** REQUIREMENT **
Only the text should be kept: print every entry below exactly and leave each image out.

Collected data
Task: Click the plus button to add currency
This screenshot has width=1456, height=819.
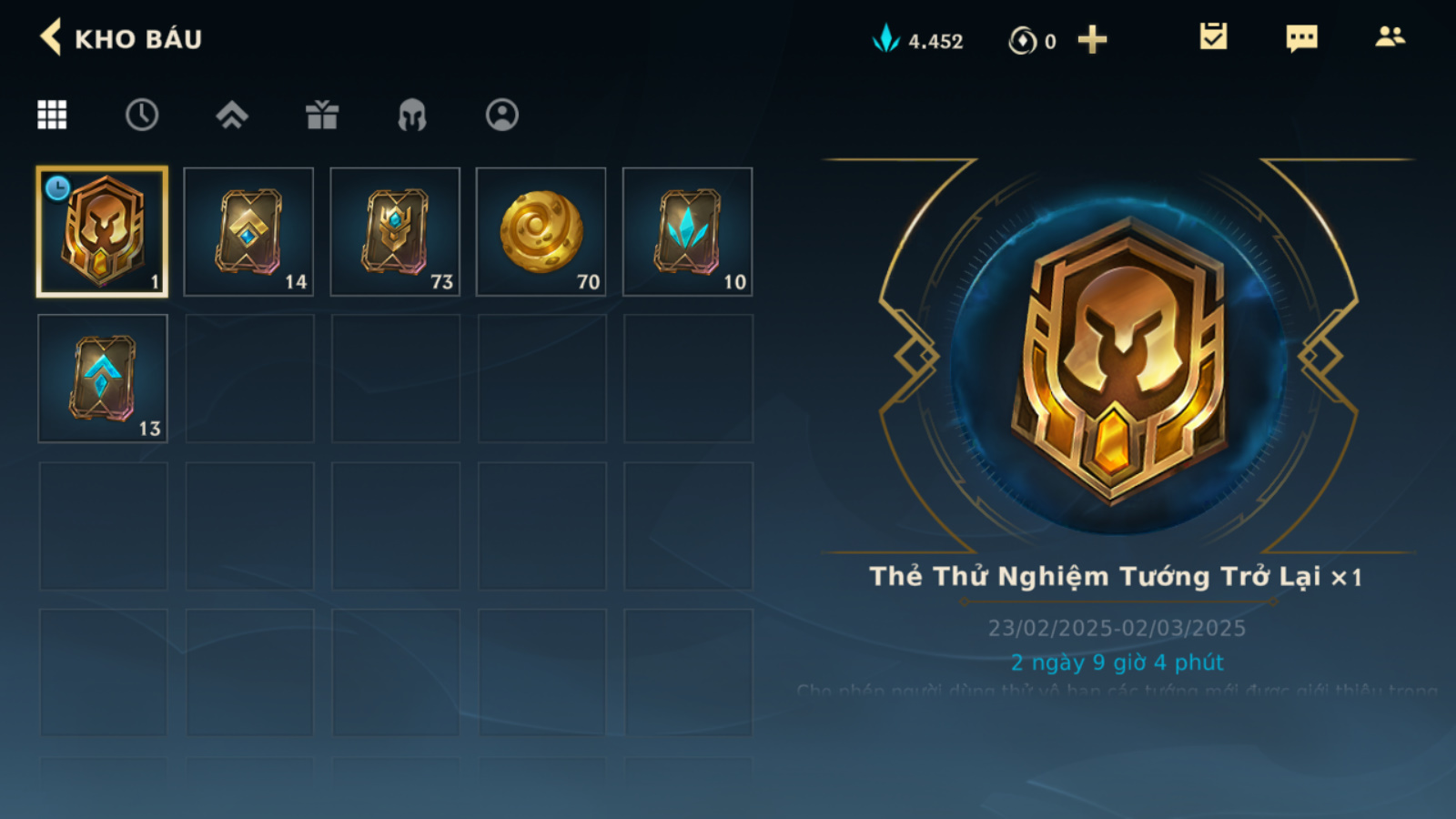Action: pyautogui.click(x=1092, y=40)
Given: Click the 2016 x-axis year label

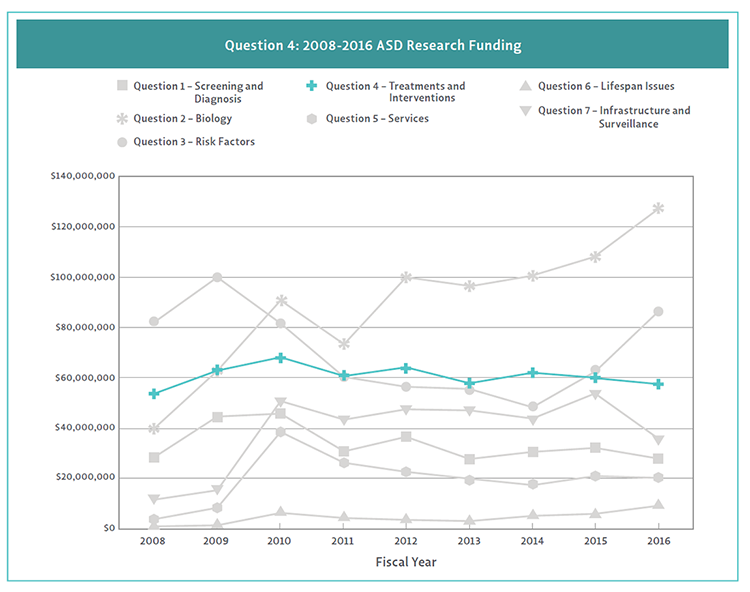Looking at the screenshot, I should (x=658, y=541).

** THE ANSWER **
Task: Click the plus button to add currency
This screenshot has width=1456, height=819.
Action: pyautogui.click(x=1092, y=40)
Given: Click the 2016 x-axis year label

Looking at the screenshot, I should (x=658, y=541).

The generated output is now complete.